═══ TEXTE CITÉ

Dernières Infos

A Java, le volcan Lusi pourrait vomir sa boue pendant encore cent ans

Au guidon de sa Mobylette, Januari vient souvent rouler sur les ruines de son village. Jatirejo, une ville cimetière, ancienne cité ouvrière du nord-est de l’île de Java en Indonésie, que l’éruption du volcan Lusi en 2006 a ensevelie sous 8 mètres de boue. Jatirejo, d’où n’émergent que bouts de charpente et pinacles de mosquée.

Actif depuis le 29 mai 2006, le volcan ravage à petit feu la région industrielle et agricole de Sidoarjo. Chaque jour, il crache des tonnes de boue, d’eau et de gaz toxiques, au point qu’un lac visqueux s’est formé sur plus d’un millier d’hectares (cinq fois la superficie de Monaco). Pour freiner sa progression, des digues de terre ont été érigées, parfois fleuries, histoire d’égayer un décor de chaos

PERFORATION D’UN GISEMENT

Au pied de remparts sans cesse fortifiés, on traverse pourtant des villages fantômes. Douze ont déjà été rayés de la carte. Les 45 000 habitants ont tous fui les coulées de boue. « On a été évacués dans un camp tout proche. On vit dans l’angoisse de la boue. Trois ans après, on attend toujours le remboursement de nos maisons détruites », raconte Fitria.

La plupart des victimes rendent la compagnie pétrolière indonésienne Lapindo-Brantas responsable de leurs malheurs. Deux jours avant l’éruption, elle menait sur les lieux un forage exploratoire de gaz. La perforation d’un gisement d’eau sous pression, à 3 kilomètres de profondeur, aurait fracturé les roches. Des fissures sont remontées en surface jusqu’à faire jaillir un geyser bouillonnant d’eau, d’argile et de gaz. « Il est impossible qu’un forage ait pu produire un tel phénomène ,explique-t-on à Lapindo. Nous sommes ici sur une faille. Un séisme a pu provoquer cette catastrophe. »

Tous les scientifiques ne partagent pas cette thèse. « L’épicentre du séisme était trop éloigné et sa magnitude trop faible pour avoir un tel impact », nous confie l’Américain Michael Manga, chercheur à l’université de Berkeley en Californie. Ses prévisions sur la durée de l’éruption ne sont guère optimistes : « Au mieux, entre dix et cent ans. Cela va dépendre des pressions et des concentrations en eau et en gaz dans le sous-sol », explique-t-il.

══════
═══ DONNÉES FOURNIES

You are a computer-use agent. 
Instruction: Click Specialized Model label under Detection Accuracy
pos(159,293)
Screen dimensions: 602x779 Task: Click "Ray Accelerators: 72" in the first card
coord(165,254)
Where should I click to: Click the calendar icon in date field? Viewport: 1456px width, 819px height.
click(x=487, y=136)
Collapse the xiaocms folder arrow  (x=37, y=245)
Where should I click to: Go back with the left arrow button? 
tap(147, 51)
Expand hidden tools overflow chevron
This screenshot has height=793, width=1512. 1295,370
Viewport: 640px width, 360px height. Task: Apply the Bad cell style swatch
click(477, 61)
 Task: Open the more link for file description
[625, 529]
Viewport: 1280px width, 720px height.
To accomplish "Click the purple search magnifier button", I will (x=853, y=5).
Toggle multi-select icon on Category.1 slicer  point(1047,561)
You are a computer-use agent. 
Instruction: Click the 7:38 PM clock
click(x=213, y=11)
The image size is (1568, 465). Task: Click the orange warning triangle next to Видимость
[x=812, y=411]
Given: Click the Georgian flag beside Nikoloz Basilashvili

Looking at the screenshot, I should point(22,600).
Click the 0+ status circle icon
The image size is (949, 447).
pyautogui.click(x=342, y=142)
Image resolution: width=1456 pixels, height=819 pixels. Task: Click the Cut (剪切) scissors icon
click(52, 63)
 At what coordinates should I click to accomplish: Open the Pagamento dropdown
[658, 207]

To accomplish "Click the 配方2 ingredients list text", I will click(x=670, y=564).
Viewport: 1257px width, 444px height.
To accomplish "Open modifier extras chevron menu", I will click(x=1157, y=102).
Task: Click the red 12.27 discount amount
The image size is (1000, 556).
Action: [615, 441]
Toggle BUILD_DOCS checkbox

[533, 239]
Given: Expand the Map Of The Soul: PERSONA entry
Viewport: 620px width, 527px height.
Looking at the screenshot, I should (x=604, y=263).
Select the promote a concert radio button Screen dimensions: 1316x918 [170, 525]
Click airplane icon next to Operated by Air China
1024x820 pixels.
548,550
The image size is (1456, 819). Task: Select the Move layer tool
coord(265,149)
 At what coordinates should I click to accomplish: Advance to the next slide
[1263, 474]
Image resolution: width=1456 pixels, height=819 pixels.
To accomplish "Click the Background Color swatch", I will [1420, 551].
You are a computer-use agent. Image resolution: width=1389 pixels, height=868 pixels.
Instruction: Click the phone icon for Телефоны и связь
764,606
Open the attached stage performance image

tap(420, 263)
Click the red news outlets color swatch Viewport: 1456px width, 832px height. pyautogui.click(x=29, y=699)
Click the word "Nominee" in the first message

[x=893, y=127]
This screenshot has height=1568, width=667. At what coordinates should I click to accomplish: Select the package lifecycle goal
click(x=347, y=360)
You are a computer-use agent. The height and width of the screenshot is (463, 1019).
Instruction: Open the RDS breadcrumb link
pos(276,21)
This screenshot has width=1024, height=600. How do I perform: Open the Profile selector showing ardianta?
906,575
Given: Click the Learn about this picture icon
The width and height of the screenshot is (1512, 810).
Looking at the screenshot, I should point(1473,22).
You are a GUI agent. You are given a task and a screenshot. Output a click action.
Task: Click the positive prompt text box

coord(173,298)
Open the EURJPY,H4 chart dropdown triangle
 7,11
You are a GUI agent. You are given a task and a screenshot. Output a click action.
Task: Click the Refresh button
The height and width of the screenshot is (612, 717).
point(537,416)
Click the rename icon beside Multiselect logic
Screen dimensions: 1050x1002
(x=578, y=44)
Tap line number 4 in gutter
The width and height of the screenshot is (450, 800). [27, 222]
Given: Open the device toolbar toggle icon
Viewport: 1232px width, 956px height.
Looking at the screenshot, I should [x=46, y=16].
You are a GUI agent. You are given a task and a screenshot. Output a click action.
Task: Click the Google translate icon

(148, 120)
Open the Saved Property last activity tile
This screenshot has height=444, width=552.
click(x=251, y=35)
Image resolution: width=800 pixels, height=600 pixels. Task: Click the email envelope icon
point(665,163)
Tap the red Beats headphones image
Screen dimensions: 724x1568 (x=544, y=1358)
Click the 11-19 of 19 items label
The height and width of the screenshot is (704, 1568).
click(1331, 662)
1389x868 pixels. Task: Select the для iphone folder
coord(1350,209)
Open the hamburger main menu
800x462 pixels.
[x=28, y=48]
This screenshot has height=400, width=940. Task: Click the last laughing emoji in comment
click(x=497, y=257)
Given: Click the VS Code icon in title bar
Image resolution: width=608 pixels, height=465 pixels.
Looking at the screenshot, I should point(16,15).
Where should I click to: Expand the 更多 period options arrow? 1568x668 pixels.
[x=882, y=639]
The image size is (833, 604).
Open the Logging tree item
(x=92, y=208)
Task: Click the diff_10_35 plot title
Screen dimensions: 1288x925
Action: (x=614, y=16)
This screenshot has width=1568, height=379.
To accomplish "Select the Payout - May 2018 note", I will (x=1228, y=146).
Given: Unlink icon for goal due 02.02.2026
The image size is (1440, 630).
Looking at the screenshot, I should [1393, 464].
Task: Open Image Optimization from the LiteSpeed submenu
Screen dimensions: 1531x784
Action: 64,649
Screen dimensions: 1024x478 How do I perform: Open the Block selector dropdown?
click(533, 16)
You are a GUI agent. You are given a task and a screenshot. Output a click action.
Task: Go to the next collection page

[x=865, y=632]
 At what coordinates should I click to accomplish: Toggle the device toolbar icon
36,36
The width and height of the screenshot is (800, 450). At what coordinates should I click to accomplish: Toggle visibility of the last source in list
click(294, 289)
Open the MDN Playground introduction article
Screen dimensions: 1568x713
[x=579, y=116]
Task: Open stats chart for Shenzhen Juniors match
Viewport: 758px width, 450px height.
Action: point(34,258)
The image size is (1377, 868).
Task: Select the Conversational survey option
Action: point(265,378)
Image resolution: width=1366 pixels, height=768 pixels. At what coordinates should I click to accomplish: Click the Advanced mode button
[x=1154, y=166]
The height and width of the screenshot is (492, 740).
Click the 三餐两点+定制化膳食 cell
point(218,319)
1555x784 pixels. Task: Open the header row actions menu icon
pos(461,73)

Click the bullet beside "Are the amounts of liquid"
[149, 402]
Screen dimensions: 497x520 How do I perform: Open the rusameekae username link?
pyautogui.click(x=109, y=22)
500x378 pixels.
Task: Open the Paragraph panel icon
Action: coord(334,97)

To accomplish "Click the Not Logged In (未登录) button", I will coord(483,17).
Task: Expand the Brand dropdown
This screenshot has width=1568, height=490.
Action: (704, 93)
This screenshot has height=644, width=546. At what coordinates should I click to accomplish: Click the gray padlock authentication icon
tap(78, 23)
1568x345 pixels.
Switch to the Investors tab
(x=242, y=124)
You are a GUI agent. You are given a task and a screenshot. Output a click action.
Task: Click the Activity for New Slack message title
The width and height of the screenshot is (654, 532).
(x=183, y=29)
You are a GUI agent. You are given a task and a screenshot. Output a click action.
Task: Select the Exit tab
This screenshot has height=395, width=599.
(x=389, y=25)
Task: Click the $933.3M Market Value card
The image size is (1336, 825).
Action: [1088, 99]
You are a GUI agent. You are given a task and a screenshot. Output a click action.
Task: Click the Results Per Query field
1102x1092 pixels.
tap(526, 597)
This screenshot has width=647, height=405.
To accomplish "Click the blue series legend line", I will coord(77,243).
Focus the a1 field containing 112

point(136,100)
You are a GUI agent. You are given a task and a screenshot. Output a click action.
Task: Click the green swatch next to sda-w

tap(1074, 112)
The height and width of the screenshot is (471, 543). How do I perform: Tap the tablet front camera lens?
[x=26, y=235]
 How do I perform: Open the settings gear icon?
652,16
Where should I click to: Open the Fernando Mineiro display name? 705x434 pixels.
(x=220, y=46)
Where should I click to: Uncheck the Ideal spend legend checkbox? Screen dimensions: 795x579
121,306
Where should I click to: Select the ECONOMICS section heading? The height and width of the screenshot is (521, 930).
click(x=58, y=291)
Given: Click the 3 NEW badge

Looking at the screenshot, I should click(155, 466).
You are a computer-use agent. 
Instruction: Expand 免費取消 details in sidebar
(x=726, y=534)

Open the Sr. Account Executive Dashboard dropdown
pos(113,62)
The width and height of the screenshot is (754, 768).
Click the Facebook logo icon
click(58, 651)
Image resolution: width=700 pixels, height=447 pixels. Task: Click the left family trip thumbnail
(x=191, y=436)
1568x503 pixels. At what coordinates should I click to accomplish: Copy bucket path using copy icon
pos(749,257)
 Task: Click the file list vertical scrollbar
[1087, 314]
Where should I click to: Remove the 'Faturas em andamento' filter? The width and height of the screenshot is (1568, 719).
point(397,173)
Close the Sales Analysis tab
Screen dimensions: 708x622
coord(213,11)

══════

• CONSIGNE A
Quelles personnes l'article sur le volcan Lusi désigne-t-il par leur nom ?
• CONSIGNE B
Transcrivez fidèlement le passage de l'article sur le volcan Lusi qui va de « Au guidon de » jusqu'à « pinacles de mosquée. » inclus.

• RÉPONSE A
- Januari
- Fitria
- Michael Manga

• RÉPONSE B
Au guidon de sa Mobylette, Januari vient souvent rouler sur les ruines de son village. Jatirejo, une ville cimetière, ancienne cité ouvrière du nord-est de l’île de Java en Indonésie, que l’éruption du volcan Lusi en 2006 a ensevelie sous 8 mètres de boue. Jatirejo, d’où n’émergent que bouts de charpente et pinacles de mosquée.